By Rab Bruce’s Spider

Many people seem to be suffering feelings of anxiety and distress over the new, stricter lock down measures being imposed across the UK in order to contain the spread of the Covid virus. As a disabled person, I can understand this since it mirrors the feelings many disabled people suffer when they are faced with living a restricted life due to their disability. I’m afraid there is no magic bullet to cure these feelings. All I can say is that every individual must come to terms with it in their own way, but equally, we should all do our best to empathise and also to point out that such things are not the end of the world. Indeed, unless you are living with a permanent disability, a brighter future lies on the horizon in the shape of the several vaccines which should soon become more widely available and thus allow restrictions to be eased if not abolished. Bearing that in mind, celebrating Christmas without your family around you is perhaps a small price to pay.

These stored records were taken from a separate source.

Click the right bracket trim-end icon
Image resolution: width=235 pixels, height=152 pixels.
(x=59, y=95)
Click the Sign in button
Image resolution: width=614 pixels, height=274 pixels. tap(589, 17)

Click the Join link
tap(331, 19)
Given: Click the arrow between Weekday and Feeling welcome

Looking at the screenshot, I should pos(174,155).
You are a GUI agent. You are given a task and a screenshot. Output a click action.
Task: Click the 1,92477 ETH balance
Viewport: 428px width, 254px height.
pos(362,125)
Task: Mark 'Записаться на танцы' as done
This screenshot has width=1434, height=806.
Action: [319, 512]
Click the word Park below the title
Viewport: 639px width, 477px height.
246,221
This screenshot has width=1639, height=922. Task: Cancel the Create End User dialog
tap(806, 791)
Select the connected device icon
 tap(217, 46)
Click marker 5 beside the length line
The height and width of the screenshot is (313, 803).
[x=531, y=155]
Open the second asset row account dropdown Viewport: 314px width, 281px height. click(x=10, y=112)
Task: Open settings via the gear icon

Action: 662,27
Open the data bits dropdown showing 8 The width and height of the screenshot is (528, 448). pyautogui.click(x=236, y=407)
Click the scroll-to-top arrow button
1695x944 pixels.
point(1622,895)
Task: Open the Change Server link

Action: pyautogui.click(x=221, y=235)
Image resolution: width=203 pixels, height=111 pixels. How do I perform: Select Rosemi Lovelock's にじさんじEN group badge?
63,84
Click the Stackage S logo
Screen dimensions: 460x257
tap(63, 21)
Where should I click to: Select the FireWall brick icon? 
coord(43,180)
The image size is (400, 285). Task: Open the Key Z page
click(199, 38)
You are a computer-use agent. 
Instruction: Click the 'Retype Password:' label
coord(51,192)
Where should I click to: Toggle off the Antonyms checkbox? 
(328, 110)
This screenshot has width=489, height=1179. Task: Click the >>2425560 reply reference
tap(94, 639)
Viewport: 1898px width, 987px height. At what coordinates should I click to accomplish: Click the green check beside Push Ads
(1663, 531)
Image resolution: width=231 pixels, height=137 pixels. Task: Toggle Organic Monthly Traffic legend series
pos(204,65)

Having said that, this whole fiasco is, I believe, yet another symptom of an inherent problem in British society. In my opinion, it is British Exceptionalism, which is always tainted by racism, which lies at the heart of the bungling of Boris Johnson’s decisions. It is this particular way of thinking which has caused the unnecessary distress to so many people.

Let me explain.

Some time ago, Boris Johnson got it into his head that Christmas had to be as normal as possible. This was despite followers of minority religions needing to observe their own festivals under strict lock down rules. Christmas was, Johnson decided, different. Whether that decision was reached because of a fundamental Christian outlook or, as I suspect, a feeling that Christmas is a British tradition and therefore must be seen to be treated specially, does not really matter. I suspect the latter because the Tories are great ones for British traditions, so Johnson decided that Christmas had to be saved whatever the scientists said.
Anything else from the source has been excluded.